I wanted an no-fault divorce but in fear that my wife would cause problems

Aug 8, 2012 by

Question: 

Hi – I want to know what would be my situation if I wanted an no-fault divorce but in fear that my wife would cause problems in order to just agreeing what would be mostly i would be looking at going through i don’t have much money to just fight in court over anything she could have everything I’ll agree to pay child support no problem(1 child) please let me no what turn i would have to take.

State: 
Mississippi

Answer: 

When you file for divorce, you must state the grounds upon which the divorce is being sought.  Under Mississippi law, you can file for no-fault divorce on the grounds of irreconcilable differences.  A no-fault divorce basically means that you will not have to prove the grounds on which the divorce is being sought and there will be less fighting in court.  Mississippi also allows fault divorce on the following grounds:  (1) impotence, (2) adultery, (3) incarceration, (4) abuse of alcohol or drugs, (5) insanity for up to three years, (6) wife being pregnant by another man without her husband knowing it, (7) willful desertion for at least one year, (8) cruel and inhuman treatment, (9) one spouse does not have the mental capacity to consent to a divorce, (10) Incest. 

A no-fault divorce will be granted by the court if you and your wife both sign the complaint (document asking for a divorce from the court).  If your wife does not sign it, then you must file the complaint and properly serve her divorce papers.  Assuming she consents to the divorce, then the next question is what are the terms of the divorce.  If you and your wife are able to agree to the terms of the divorce (child custody and support, division of property), and put these agreements in writing, this would be considered an uncontested divorce and the court will likely incorporate your agreement into the divorce.  This would be the least expensive route to divorce. 

If you cannot agree on the terms of the divorce, then you and your wife can consent in writing to allow the court to decide all contested issues.  A hearing will probably be scheduled.  As long as you and your wife both agree to a divorce on the grounds of irreconcilable difference, the process should still be relatively inexpensive.

If you file for a no-fault divorce on the grounds of irreconcilable differences, but your wife denies irreconcilable differences, then a divorce will not be granted on these grounds.  You or wife must then file a divorce complaint on one of the fault grounds listed above and prove it in court.  For example, if you file for a fault divorce based on adultery, you must prove that your wife committed adultery based upon a preponderance of the evidence (more likely true than not).  This route to divorce will be more expensive and contentious.  Ideally, if you want a less expensive divorce, you and your wife will be able to agree to a divorce on the grounds of irreconcilable differences and either agree to the terms of the divorce or consent to the court’s decision on the terms.

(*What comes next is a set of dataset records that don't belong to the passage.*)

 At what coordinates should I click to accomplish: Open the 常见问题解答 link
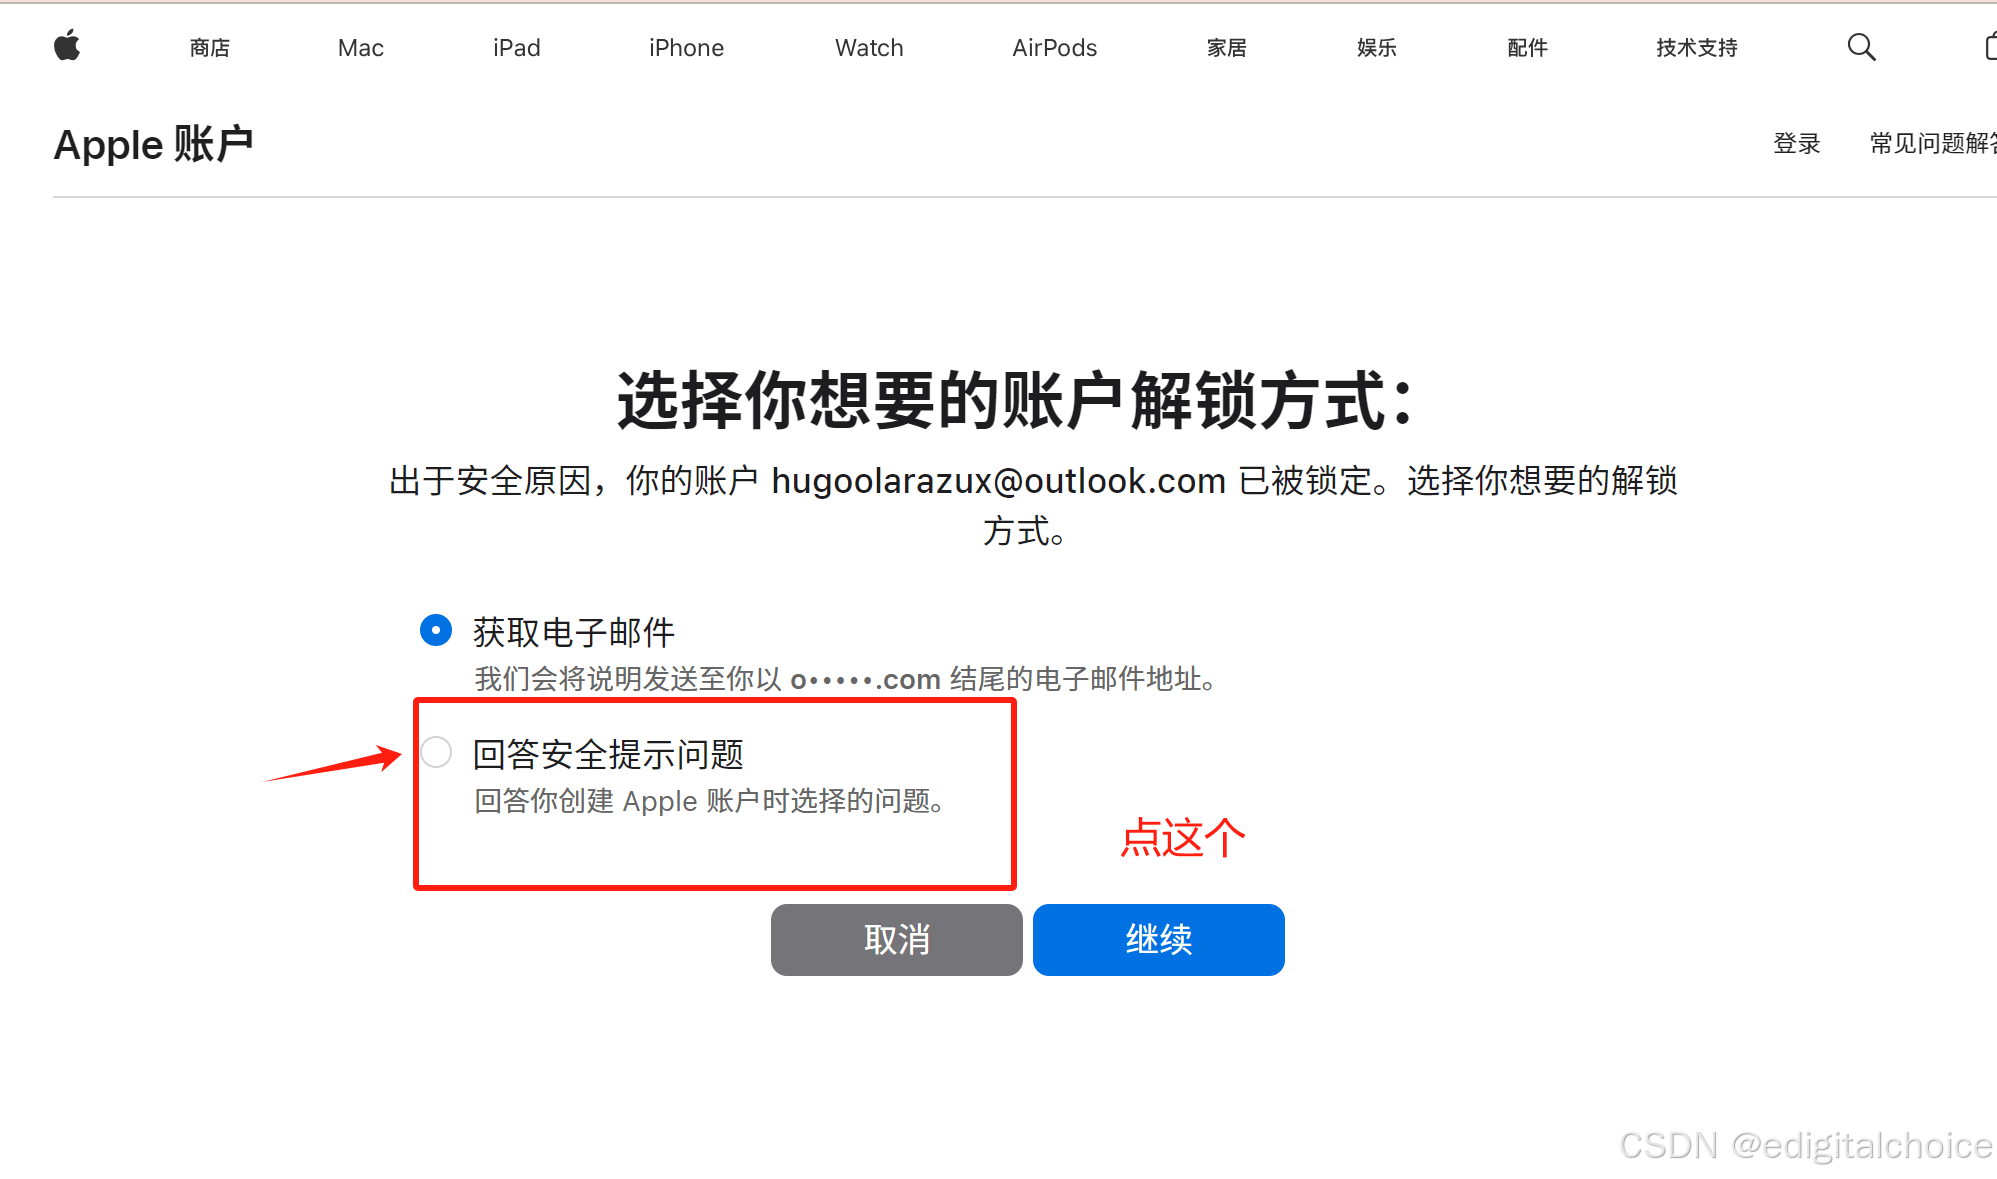pyautogui.click(x=1933, y=144)

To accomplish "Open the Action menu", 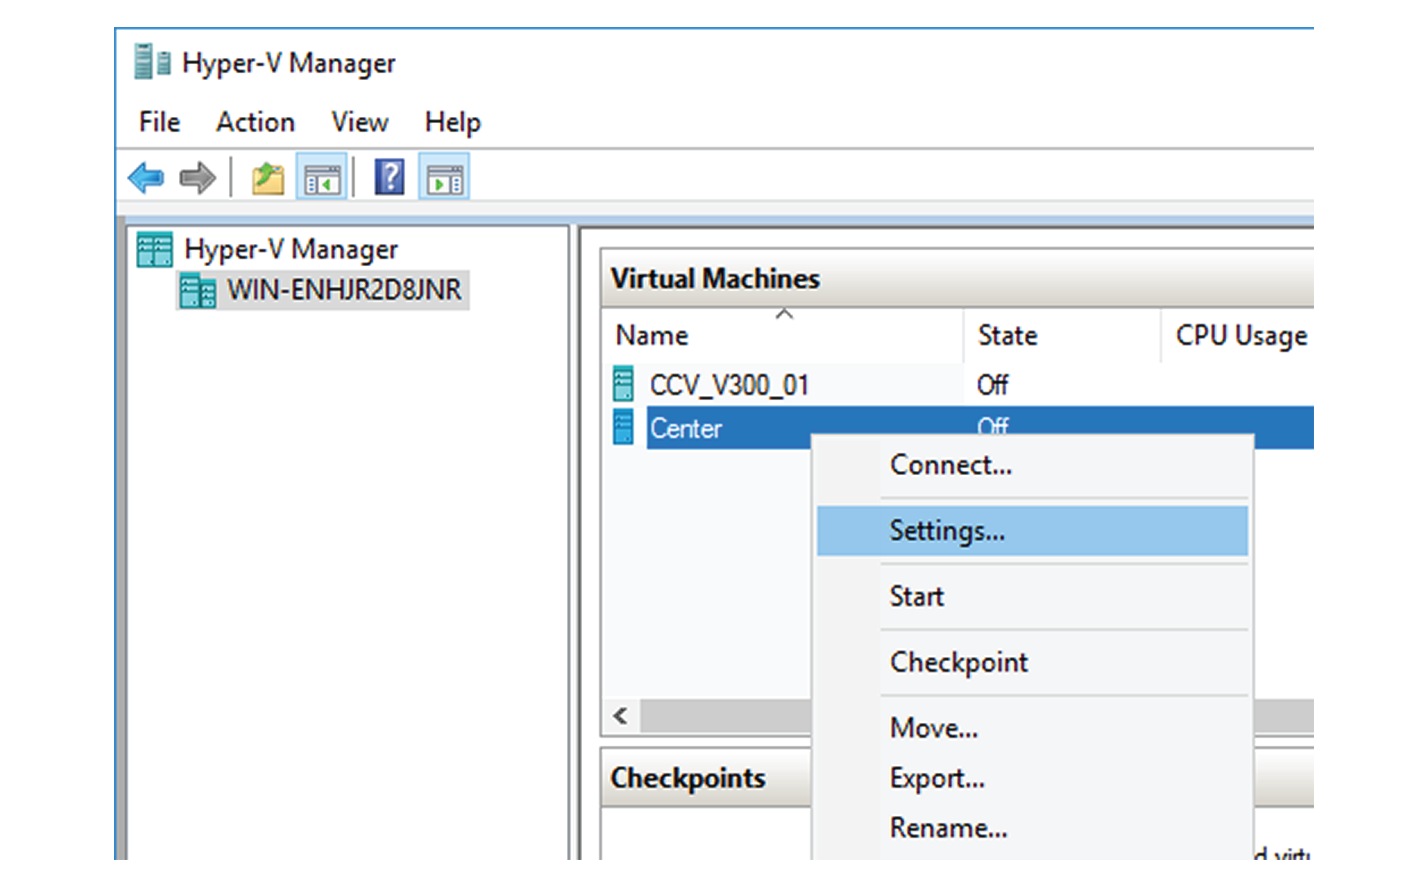I will 255,121.
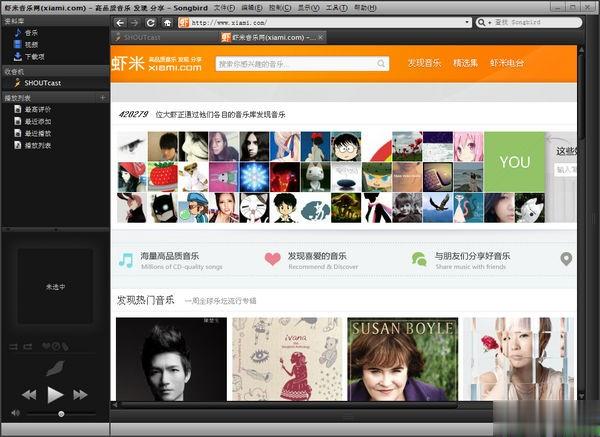The height and width of the screenshot is (437, 600).
Task: Expand the search engine dropdown next to the magnifier
Action: [x=489, y=23]
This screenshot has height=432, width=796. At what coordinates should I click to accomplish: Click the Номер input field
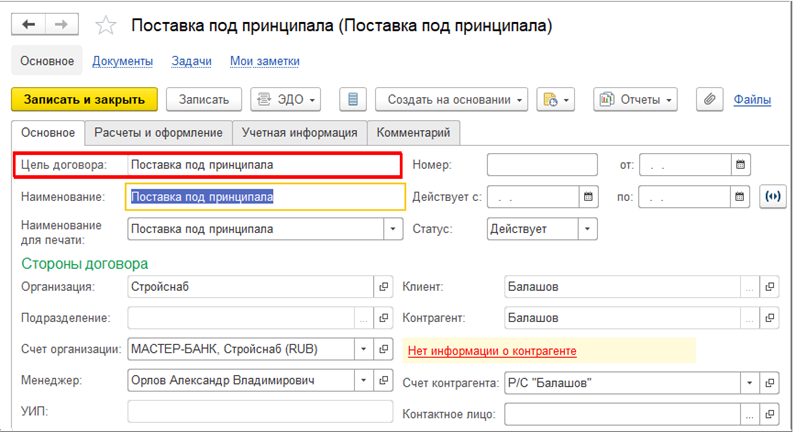[x=542, y=164]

Wendy Jaffe and Divorce.com can only provide general information about divorce. DO NOT RELY ON MS. JAFFE’S ADVICE ALONE. Before acting on information provided by Ms. Jaffe or by Divorce.com, talk to an attorney first about your particular facts and the law of your state. By submitting your question to Divorce.com, you are not creating an attorney/client relationship with Ms. Jaffe or with any of the other attorneys listed on this site.